After locating the line that contains "Derde partijen lijst (155, 809)" in the data below, set down exactly that line and each one after it through the line that contains "Information Protection and", and nothing more.

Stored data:
○ ○ ○ ○

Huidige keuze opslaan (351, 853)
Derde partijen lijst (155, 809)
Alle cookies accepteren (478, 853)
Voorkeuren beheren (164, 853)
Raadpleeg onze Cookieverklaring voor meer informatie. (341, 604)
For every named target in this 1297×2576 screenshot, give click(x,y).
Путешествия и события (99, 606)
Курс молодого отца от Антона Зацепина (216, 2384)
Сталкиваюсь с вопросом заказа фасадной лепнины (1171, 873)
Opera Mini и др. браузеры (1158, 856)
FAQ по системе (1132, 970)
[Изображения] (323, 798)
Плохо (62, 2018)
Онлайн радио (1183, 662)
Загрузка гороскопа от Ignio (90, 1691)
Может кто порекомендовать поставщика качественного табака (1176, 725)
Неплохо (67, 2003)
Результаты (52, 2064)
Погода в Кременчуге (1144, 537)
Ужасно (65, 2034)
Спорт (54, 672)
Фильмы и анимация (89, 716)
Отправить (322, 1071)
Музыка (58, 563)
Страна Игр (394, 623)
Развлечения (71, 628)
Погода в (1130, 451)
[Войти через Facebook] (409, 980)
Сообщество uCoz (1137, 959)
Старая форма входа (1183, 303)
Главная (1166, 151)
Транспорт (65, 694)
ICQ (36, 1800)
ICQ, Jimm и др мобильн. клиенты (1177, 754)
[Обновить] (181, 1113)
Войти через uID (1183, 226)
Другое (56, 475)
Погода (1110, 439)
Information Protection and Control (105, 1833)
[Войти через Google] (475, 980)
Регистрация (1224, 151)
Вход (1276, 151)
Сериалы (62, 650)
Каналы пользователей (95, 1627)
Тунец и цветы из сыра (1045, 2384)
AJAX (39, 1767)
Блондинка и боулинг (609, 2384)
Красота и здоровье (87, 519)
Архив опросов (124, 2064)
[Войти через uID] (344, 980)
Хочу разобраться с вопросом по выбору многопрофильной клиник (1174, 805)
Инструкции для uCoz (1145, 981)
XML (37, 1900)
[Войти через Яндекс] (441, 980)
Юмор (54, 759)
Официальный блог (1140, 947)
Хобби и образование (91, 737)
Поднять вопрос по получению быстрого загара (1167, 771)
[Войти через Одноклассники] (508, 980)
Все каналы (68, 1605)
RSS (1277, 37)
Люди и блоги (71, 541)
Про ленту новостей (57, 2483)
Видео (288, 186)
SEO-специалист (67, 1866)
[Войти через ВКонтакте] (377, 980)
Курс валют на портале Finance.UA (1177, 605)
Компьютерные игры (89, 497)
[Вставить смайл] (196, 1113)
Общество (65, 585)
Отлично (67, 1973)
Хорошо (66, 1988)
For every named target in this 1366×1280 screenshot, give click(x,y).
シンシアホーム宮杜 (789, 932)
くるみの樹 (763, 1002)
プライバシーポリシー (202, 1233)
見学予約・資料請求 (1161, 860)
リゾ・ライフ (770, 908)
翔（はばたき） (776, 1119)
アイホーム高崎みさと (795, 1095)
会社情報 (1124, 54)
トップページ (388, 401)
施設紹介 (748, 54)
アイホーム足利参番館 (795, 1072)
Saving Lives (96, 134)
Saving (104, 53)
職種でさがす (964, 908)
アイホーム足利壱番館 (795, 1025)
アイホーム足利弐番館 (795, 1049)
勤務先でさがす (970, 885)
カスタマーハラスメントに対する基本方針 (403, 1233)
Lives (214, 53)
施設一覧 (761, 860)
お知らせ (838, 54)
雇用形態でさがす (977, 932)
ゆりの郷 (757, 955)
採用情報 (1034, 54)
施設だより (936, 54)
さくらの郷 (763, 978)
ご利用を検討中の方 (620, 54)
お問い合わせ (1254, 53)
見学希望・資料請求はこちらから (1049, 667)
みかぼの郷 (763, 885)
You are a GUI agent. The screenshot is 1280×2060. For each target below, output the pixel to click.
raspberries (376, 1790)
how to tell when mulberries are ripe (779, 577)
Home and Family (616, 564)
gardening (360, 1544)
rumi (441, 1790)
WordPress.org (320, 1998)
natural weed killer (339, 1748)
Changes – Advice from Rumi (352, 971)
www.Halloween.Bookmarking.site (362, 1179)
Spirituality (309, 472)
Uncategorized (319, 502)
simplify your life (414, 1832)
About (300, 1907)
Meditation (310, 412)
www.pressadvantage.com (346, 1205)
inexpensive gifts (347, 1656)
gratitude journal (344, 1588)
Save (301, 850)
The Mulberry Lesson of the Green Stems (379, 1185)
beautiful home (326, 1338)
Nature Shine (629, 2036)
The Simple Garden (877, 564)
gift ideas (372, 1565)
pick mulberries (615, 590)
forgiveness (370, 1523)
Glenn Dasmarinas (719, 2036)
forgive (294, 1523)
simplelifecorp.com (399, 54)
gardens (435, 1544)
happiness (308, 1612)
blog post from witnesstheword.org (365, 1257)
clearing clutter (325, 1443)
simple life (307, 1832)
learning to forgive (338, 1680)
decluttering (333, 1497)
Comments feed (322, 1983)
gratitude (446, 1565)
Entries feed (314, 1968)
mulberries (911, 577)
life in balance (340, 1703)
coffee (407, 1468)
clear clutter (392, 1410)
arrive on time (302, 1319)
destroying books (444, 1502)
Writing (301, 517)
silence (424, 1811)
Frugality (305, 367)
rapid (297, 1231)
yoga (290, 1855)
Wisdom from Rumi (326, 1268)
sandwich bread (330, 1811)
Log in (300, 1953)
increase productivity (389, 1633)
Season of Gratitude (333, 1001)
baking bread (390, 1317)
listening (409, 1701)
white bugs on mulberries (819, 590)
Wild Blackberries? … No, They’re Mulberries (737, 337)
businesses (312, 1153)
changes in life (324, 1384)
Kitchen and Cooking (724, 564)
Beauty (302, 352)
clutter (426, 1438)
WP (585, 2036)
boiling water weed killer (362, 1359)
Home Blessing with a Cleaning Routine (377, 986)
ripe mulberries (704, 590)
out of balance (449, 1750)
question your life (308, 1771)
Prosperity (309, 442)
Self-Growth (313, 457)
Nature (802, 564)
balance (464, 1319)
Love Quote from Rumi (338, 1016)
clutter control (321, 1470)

○ ○ ○ ○

YOUR RESPONSE:
Derde partijen lijst (155, 809)
Alle cookies accepteren (478, 853)
Voorkeuren beheren (164, 853)
Raadpleeg onze Cookieverklaring voor meer informatie. (341, 604)
For every named target in this 1297×2576 screenshot, give click(x,y).
Путешествия и события (99, 606)
Курс молодого отца от Антона Зацепина (216, 2384)
Сталкиваюсь с вопросом заказа фасадной лепнины (1171, 873)
Opera Mini и др. браузеры (1158, 856)
FAQ по системе (1132, 970)
[Изображения] (323, 798)
Плохо (62, 2018)
Онлайн радио (1183, 662)
Загрузка гороскопа от Ignio (90, 1691)
Может кто порекомендовать поставщика качественного табака (1176, 725)
Неплохо (67, 2003)
Результаты (52, 2064)
Погода в Кременчуге (1144, 537)
Ужасно (65, 2034)
Спорт (54, 672)
Фильмы и анимация (89, 716)
Отправить (322, 1071)
Музыка (58, 563)
Страна Игр (394, 623)
Развлечения (71, 628)
Погода в (1130, 451)
[Войти через Facebook] (409, 980)
Сообщество uCoz (1137, 959)
Старая форма входа (1183, 303)
Главная (1166, 151)
Транспорт (65, 694)
ICQ (36, 1800)
ICQ, Jimm и др мобильн. клиенты (1177, 754)
[Обновить] (181, 1113)
Войти через uID (1183, 226)
Другое (56, 475)
Погода (1110, 439)
Information Protection and Control (105, 1833)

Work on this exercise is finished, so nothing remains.